_PROBLEM_
Your reply should be the complete data, reproduced exactly.
** Opening INPUT MATERIAL block **
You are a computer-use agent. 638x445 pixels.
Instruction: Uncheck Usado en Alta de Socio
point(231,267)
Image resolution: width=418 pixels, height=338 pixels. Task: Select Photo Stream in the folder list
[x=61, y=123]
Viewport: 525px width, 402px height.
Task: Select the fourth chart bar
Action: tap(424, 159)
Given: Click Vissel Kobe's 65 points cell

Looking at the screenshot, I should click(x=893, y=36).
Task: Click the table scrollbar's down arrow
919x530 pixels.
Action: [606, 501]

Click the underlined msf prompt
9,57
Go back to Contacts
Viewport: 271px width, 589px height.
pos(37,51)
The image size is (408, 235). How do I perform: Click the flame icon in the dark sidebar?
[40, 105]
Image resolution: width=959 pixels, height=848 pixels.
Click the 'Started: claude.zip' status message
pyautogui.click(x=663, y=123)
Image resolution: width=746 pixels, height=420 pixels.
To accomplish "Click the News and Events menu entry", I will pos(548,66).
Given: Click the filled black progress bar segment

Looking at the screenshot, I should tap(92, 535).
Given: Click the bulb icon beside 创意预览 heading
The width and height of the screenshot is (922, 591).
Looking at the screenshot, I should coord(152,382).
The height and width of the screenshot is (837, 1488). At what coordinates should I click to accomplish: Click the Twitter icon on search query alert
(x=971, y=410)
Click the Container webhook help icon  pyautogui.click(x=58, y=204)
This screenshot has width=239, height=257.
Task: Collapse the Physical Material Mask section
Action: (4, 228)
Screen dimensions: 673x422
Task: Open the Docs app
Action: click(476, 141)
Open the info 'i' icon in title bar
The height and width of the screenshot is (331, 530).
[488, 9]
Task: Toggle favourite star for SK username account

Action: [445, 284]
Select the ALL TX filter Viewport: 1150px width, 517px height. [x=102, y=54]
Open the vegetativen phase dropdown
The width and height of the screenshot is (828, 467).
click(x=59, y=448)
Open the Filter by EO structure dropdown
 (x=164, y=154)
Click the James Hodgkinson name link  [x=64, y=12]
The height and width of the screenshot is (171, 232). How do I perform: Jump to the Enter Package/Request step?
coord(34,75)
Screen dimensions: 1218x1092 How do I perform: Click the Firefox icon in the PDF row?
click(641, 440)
** Closing INPUT MATERIAL block **
_EXERCISE ANSWER_
You are a computer-use agent. 638x445 pixels.
Instruction: Uncheck Usado en Alta de Socio
point(231,267)
Image resolution: width=418 pixels, height=338 pixels. Task: Select Photo Stream in the folder list
[x=61, y=123]
Viewport: 525px width, 402px height.
Task: Select the fourth chart bar
Action: tap(424, 159)
Given: Click Vissel Kobe's 65 points cell

Looking at the screenshot, I should click(x=893, y=36).
Task: Click the table scrollbar's down arrow
919x530 pixels.
Action: [606, 501]

Click the underlined msf prompt
9,57
Go back to Contacts
Viewport: 271px width, 589px height.
pos(37,51)
The image size is (408, 235). How do I perform: Click the flame icon in the dark sidebar?
[40, 105]
Image resolution: width=959 pixels, height=848 pixels.
Click the 'Started: claude.zip' status message
pyautogui.click(x=663, y=123)
Image resolution: width=746 pixels, height=420 pixels.
To accomplish "Click the News and Events menu entry", I will pos(548,66).
Given: Click the filled black progress bar segment

Looking at the screenshot, I should tap(92, 535).
Given: Click the bulb icon beside 创意预览 heading
The width and height of the screenshot is (922, 591).
Looking at the screenshot, I should coord(152,382).
The height and width of the screenshot is (837, 1488). At what coordinates should I click to accomplish: Click the Twitter icon on search query alert
(x=971, y=410)
Click the Container webhook help icon  pyautogui.click(x=58, y=204)
This screenshot has width=239, height=257.
Task: Collapse the Physical Material Mask section
Action: (4, 228)
Screen dimensions: 673x422
Task: Open the Docs app
Action: click(476, 141)
Open the info 'i' icon in title bar
The height and width of the screenshot is (331, 530).
[488, 9]
Task: Toggle favourite star for SK username account

Action: [445, 284]
Select the ALL TX filter Viewport: 1150px width, 517px height. [x=102, y=54]
Open the vegetativen phase dropdown
The width and height of the screenshot is (828, 467).
click(x=59, y=448)
Open the Filter by EO structure dropdown
 (x=164, y=154)
Click the James Hodgkinson name link  [x=64, y=12]
The height and width of the screenshot is (171, 232). How do I perform: Jump to the Enter Package/Request step?
coord(34,75)
Screen dimensions: 1218x1092 How do I perform: Click the Firefox icon in the PDF row?
click(641, 440)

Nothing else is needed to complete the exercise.